The technology’s already well-established at the top end of the market, with most outboard brands offering a digital solution for their 200hp and larger models. But Suzuki is the first manufacturer to make digital throttle-and-shift controls available further down its line of four-stroke DF115BG and DF140BG models. The Patrol 600 is fitted with the 140hp – and it makes for a stunning combination.
The review boat’s semi-military style grey and black colour scheme is a very popular option at the moment. A super deep V profile with a 26o deadrise offers maximum ride comfort from the solidly-built from 5083 aluminium hull.
Although every hull design is a compromise, a RIB like this has the best of both worlds with the wide tubes providing stability at rest to counter the tenderness of the deep V. And yet at speed those tubes are clear of the water, providing a fast, comfortable and efficient ride as she lifts onto her planing strakes.


At 6m LOA, the Patrol 600 sits in the middle of the Highfield range (it extends to an 8.2m model). Still, the wide 2.48m beam (near maximum street legal without special towing considerations), makes for a very roomy boat. Another trick Highfield has implemented is to offset the centre console slightly to starboard, creating an easy walkway between the forward area and the stern. Other seating configurations are also available.
I couldn’t fault the design or workmanship of the hull. The welding is exceptional and the powder-coated finish is flawless, and very hard-wearing. Lifting points are a standard feature in this model, since one of its target markets is as a tender for a larger vessel. A super-robust rollbar is fitted in the stern – it does double duty as a mount for the VHF antenna and navigation lights, and also becomes a sturdy towing point for water toys or skiers.
The helm’s well-placed midway down the hull. RIBs sometimes have the weight positioned too far aft, causing safety issues if the bow rises too quickly under hard acceleration. The Patrol 600 has no such problem, and even with only two occupants seated in the rear half of the boat the weight distribution was spot on. The double helm seat is, like most items on this boat, well thought out and multi-purpose. A windscreen provides shelter for the skipper and passenger while seated, and a T-top is available as an option.
A stainless footrest under the seat swings up, providing a space for a chilly bin to slide in – it’s held securely in place when that bracket is swung down again. A sturdy grab rail all along the sides of the centre console ensures safety when moving past the console, and the seat squab swings up to act as a back support when standing at the helm.
The front cockpit provides further seating in a double bow seat with a storage locker underneath. The latches for this are covered in sturdy rubber – a great shin-saving idea. A forward-facing seat on the console swings up to reveal another large storage area as well as provide access to the back of the helm.

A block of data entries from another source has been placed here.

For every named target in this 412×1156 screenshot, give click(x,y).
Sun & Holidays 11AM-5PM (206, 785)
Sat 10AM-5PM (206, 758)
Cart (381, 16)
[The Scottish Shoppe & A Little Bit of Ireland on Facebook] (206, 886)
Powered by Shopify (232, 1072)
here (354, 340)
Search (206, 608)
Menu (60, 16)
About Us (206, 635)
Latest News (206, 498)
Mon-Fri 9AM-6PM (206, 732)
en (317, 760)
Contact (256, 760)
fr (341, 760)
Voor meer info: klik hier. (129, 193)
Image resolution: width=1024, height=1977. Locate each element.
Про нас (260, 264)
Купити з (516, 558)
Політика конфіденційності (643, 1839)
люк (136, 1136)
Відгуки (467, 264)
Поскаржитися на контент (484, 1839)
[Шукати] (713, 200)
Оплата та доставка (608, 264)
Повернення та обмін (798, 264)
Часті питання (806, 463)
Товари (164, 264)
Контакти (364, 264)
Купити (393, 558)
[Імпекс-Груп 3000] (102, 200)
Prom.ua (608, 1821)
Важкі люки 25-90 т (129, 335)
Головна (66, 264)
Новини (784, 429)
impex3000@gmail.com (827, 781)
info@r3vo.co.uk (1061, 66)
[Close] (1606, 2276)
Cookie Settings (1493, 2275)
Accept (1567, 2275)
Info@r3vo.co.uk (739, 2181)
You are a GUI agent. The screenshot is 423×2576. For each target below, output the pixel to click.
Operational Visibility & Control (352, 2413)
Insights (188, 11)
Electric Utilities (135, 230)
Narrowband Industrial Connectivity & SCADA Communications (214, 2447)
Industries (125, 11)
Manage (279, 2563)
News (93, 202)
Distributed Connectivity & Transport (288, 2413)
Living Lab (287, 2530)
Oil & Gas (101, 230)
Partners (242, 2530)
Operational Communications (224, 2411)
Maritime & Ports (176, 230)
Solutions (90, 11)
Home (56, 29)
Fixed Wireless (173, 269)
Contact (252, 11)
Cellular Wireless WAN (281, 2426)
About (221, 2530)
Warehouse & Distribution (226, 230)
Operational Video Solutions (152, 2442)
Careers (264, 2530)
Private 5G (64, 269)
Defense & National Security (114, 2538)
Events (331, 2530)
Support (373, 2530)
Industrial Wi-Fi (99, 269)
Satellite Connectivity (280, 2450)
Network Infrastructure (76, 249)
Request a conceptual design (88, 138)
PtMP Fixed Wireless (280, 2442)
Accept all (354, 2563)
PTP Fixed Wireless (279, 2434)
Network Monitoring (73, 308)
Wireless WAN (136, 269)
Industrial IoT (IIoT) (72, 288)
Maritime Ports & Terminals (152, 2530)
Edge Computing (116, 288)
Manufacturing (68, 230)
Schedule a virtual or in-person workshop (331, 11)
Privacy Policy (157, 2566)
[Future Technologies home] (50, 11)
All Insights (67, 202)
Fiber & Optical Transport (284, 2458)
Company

The anchor locker right in the bow also forms a wide and stable step, along with another flat pad over the bowsprit on the top of the tubes. Together these provide a set of steps for getting on/off the bow, such as onto a wharf or another boat. All walking surfaces – as well as the deck area – are covered with a brushed foam teak finish covering that is non-slip even when wet. It’s also comfortable on bare feet.


Tubes are divided into six separate sealed sections – they’re offer a wide and comfortable seat. There are grab ropes and protective pads all the way along both sides. A heavy-duty rubbing strake along the widest point outside the boat protects the tubes from damage when coming alongside a wharf or another boat. This boat has Mehler Valmex PVC tubes but Hypalon is also an option.
Some features are less visible, such as the 140-litre underfloor fuel tank and Maxtek hydraulic steering system. Being an open boat, water in the cockpit can be an issue but there are two systems for dealing with this. Normally the cockpit drains into the bilge where a large-capacity automatic bilge pump gets rid of it. In rough conditions there are plugs next to each drain to close these up, and the scuppers are then opened to allow the cockpit to self-drain through the transom.
Instrumentation on this boat is reasonably basic – it’s destined to serve as a superyacht tender. A Lowrance Elite FS 7 provides chartplotter and fishfinder functions, with a Suzuki digital display for the engine. A digital switching system is installed into the dash, and everything is touch-control. A VHF and stereo complete the dash installation.

Drive time
With digital controls starting the engine is a push-button affair – the Suzuki DF140 murmured into life. Handling was light and easy, and once we were clear of the inner harbour we nudged the digital throttle forward. Happily, the throttle remained firmly wherever we positioned it, with no tendency to move even during vigorous wake-jumping.
The digital controls also protect against user error – it’s not possible to slam the engine from forward into reverse – the electronics handle the transitions without causing damage. Low-speed manoeuvring is particularly pleasing – repeatedly switching between forward and reverse is instant and smooth.


With just two people on board a speed of close to 40 knots came up quickly, pretty good for a 6m boat with just 140 horses. The hull is rated for up to 150hp, although I’d say even the smaller 115hp Suzuki will be more than adequate. The effects of that deep V hull with the planing strakes were immediately obviously – the hull flies along smoothly. The big pontoons kept the spray out the boat, keeping us dry.
Tights turns were also easy and comfortable, with the pontoons coming into play to grab and helped to haul the boat around sharply with very little side-slip. I also explored a bit of driving in reverse and could see when the scupper drain valve feature could be useful. And through all of this that wonderfully light shift and throttle was an absolute pleasure.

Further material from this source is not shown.